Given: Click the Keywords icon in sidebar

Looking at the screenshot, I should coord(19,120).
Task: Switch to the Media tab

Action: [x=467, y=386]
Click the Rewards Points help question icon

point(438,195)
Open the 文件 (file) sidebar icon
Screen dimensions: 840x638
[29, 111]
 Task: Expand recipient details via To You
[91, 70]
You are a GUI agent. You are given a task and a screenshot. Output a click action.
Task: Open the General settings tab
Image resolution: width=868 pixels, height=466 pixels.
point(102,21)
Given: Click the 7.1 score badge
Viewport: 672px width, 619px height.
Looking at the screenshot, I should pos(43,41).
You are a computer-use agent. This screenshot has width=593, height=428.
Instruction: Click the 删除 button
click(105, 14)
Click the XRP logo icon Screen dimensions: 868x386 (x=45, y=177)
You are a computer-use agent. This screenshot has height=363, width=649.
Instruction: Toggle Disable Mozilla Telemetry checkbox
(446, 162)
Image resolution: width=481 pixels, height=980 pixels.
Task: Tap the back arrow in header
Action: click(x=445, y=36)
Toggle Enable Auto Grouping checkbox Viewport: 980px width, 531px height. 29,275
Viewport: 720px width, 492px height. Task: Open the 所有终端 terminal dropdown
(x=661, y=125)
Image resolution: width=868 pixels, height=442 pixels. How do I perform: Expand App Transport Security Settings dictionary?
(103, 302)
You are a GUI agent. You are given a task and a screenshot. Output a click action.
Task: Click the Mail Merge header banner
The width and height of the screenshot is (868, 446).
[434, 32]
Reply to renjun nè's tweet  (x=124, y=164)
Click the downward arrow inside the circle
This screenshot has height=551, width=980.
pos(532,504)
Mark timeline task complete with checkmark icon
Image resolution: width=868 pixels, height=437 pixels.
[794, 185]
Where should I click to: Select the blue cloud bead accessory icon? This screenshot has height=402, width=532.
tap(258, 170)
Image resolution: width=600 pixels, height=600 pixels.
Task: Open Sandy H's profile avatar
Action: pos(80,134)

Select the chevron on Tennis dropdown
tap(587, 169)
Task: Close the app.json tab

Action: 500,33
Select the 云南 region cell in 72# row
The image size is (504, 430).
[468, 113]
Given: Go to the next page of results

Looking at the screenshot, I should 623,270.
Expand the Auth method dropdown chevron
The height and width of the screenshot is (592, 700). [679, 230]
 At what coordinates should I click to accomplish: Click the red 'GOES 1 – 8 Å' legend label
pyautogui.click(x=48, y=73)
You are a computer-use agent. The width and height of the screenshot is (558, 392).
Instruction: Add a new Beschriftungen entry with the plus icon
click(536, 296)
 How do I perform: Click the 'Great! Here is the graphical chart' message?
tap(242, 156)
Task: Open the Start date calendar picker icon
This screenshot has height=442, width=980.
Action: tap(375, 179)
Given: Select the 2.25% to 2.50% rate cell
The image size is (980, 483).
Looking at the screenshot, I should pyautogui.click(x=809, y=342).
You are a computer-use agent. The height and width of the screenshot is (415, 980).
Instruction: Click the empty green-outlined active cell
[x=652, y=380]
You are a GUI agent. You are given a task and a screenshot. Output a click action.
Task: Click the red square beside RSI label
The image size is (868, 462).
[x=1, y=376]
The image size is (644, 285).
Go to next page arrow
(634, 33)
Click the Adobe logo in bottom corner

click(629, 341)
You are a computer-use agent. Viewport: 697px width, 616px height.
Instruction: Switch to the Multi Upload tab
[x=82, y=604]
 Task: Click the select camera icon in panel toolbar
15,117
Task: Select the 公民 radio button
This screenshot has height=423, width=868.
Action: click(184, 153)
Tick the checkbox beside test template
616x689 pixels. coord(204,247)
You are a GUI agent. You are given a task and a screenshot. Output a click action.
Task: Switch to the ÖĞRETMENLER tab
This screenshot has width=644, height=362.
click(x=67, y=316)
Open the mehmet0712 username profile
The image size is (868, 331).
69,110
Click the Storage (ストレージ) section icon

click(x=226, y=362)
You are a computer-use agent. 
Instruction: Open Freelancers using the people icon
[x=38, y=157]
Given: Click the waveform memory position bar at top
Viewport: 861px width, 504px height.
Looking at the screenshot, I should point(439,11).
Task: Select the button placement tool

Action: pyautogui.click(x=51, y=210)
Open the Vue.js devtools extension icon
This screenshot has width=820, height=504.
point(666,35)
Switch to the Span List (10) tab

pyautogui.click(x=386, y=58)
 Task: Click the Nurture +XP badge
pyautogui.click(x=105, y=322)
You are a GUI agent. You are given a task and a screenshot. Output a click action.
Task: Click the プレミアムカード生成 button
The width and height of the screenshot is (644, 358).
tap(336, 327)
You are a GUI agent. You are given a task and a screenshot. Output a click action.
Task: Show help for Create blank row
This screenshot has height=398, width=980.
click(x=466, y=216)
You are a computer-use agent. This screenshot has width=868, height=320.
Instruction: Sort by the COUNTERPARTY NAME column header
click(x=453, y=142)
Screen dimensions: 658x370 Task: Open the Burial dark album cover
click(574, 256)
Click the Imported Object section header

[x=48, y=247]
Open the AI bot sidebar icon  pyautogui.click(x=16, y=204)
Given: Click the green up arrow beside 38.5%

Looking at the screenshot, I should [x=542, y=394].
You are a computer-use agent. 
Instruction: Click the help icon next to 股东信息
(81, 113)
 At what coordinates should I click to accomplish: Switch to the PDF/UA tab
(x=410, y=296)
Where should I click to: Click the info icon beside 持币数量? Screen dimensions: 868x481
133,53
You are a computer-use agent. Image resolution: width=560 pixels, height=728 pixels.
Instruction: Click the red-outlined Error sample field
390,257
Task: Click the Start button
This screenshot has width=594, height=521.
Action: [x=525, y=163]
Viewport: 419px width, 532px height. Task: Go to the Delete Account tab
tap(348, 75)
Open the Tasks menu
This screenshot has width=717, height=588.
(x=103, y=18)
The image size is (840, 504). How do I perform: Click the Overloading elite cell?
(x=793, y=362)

-- Your assignment --
Look through the data above for the string "Start" and copy every line where it appears.

-- Exercise output --
Task: Open the Start date calendar picker icon
Task: Click the Start button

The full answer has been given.